Though headline 1 employs ‘ed’ form or the past form of the main verb ‘kill’ yet it is better if compared to headline 2 because it fits in less space and serves the purpose if there is space crunch on the page. Although both headers employ four words to bring out the meaning, headline one does it in a more dignified and concise manner.

“None of the days are same. No two stories have the same treatment. And, no two mood swings of the boss are easy to survive. Everyone presses the panic button when an idea fails to fall in place on the page layout. The top bosses are harried if they can’t keep the ‘sacred cow’ out of the harm’s way. A dexterous sub-editor edits his way out of these pot-boilers,” said the insightful media educationist.

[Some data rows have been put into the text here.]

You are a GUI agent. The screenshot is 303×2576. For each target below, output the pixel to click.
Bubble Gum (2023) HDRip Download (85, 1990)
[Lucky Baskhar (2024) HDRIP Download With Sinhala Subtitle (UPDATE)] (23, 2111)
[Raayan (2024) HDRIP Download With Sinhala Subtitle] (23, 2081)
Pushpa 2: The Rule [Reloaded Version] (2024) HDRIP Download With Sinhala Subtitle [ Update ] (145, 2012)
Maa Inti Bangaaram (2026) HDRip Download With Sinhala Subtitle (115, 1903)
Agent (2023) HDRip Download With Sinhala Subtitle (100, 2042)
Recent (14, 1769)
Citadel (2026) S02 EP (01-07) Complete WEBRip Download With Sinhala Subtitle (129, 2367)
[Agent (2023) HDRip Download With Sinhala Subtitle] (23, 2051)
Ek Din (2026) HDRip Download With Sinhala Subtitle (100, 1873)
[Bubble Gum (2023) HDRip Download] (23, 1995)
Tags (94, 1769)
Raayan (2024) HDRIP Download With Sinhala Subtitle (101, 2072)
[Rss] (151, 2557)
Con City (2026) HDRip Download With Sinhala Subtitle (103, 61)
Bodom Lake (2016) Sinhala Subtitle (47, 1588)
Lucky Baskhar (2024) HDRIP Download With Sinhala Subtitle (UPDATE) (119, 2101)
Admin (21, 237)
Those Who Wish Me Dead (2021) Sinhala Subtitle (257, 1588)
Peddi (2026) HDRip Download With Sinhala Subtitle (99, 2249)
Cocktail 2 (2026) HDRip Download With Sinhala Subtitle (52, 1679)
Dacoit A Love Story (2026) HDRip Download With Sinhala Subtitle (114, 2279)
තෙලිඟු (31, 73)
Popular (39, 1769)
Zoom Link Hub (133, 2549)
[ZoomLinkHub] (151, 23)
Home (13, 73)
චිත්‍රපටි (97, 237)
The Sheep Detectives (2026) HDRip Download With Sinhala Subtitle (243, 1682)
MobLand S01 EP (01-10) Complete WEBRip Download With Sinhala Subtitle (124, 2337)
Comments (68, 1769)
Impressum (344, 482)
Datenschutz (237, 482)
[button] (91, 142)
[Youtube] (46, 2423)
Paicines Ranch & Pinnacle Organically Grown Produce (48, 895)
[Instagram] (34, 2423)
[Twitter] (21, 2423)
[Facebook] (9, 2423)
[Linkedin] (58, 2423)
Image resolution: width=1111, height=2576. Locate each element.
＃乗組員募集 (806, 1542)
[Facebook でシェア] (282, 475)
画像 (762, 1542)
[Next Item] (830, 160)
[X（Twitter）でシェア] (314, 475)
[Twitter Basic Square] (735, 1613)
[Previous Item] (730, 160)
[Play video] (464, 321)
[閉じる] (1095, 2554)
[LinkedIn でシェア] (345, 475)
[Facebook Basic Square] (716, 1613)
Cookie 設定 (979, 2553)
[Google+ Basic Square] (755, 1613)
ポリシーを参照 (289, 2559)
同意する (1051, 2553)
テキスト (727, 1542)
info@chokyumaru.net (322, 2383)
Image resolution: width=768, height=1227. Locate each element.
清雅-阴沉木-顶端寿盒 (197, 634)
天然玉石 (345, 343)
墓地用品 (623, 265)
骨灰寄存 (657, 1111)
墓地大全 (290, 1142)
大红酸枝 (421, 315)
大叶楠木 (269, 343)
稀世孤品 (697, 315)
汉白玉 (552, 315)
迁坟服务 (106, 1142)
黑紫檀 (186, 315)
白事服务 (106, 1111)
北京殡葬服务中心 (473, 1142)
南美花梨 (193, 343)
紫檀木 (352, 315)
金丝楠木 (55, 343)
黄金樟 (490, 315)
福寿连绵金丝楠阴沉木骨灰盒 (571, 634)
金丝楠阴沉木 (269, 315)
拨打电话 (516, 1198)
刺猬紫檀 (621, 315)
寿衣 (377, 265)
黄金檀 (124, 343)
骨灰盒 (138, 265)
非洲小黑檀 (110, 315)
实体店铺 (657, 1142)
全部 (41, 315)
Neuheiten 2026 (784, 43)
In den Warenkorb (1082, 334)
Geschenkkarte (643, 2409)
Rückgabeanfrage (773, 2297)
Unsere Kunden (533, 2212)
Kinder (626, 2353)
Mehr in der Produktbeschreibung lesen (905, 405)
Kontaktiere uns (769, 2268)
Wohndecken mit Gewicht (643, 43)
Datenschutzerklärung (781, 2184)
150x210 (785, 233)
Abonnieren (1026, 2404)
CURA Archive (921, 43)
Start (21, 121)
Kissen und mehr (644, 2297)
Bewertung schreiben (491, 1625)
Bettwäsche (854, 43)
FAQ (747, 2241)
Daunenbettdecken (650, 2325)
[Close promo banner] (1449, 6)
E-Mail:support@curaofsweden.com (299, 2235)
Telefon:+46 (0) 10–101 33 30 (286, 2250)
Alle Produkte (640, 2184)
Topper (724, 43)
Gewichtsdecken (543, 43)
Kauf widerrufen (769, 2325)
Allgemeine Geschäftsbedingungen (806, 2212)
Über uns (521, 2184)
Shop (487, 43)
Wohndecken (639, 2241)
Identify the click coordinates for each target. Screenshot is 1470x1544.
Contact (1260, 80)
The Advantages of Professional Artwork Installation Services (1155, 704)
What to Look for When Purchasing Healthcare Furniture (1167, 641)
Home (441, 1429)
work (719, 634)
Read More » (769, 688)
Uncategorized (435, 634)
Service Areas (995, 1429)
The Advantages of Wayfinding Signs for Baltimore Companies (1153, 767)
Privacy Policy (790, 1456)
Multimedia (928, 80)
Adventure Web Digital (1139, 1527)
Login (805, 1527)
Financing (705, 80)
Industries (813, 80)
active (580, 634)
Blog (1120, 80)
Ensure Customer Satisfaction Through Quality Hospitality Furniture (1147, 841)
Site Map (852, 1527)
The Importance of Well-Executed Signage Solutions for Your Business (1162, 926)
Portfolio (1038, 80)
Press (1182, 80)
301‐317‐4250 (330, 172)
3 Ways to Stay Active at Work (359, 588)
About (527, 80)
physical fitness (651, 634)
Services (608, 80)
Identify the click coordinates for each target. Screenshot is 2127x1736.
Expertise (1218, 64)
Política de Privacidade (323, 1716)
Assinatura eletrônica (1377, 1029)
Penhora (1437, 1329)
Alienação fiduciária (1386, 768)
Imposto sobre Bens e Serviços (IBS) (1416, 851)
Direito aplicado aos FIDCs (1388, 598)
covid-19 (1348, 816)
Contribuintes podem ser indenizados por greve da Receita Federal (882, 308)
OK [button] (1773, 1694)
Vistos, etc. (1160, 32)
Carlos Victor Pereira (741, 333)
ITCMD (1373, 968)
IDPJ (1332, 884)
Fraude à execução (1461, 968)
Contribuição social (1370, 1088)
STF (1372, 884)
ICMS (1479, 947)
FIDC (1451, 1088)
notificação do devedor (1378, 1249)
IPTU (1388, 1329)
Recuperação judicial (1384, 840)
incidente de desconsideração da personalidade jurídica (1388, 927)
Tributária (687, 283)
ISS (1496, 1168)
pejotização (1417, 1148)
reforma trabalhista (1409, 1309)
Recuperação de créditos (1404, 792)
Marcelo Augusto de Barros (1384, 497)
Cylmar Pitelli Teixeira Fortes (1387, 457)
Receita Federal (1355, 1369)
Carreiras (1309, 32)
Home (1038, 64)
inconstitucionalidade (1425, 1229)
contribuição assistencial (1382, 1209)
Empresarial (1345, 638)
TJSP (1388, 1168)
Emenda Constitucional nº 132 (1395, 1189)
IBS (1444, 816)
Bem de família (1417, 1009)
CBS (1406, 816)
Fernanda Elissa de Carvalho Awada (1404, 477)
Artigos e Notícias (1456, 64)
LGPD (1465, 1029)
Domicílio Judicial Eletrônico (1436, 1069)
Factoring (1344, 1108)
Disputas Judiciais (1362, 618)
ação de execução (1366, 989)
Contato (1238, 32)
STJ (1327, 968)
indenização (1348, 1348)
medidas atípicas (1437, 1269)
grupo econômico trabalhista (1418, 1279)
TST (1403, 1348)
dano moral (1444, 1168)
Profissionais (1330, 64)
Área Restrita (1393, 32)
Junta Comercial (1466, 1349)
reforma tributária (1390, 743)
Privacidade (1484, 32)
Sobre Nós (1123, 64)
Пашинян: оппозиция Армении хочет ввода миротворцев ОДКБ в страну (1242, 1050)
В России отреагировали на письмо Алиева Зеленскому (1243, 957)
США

For the first time, we realized that even 50 shades of malevolence were possible. The K-rule in editing not only helps in the removal of chaff from grain but it also helps us with the discipline of language in such a way that we must not write to impress but to inspire.

Since language is arbitrary and we twist it to our purpose for desired meanings, the one who reaches the closest to the latter is called ‘the gifted’ or ‘a good copy editor’. But all this dexterity or bliss from God cannot rule out the perennial and reinforced use of KISS mantra. How else can one connect and shape the views of the layman in the impoverished democracy of India? Keeping it short and simple helps the reader with easy and prolonged retention.

Simplicity is not only the charm of life but also of those with meagre livelihood. We had a task at hand to prod the young and old and ask them about the most important news that they had encountered in their life till now. Babri Demolition, Sikh Riots, and Aarushi Murder Case were some of the most voiced and strongly-opined answers. All and sundry claimed that since the coverage was not jargonistic, they remember a lot about it. Some of them even uttered headlines which were printed a decade ago.

The amusement that the activity drew does not seek refuge in the language but in the treatment of language instead. The KISS factor determines not only the language but also prunes and pegs the view that needs to be tabled everyday for the common man’s reading.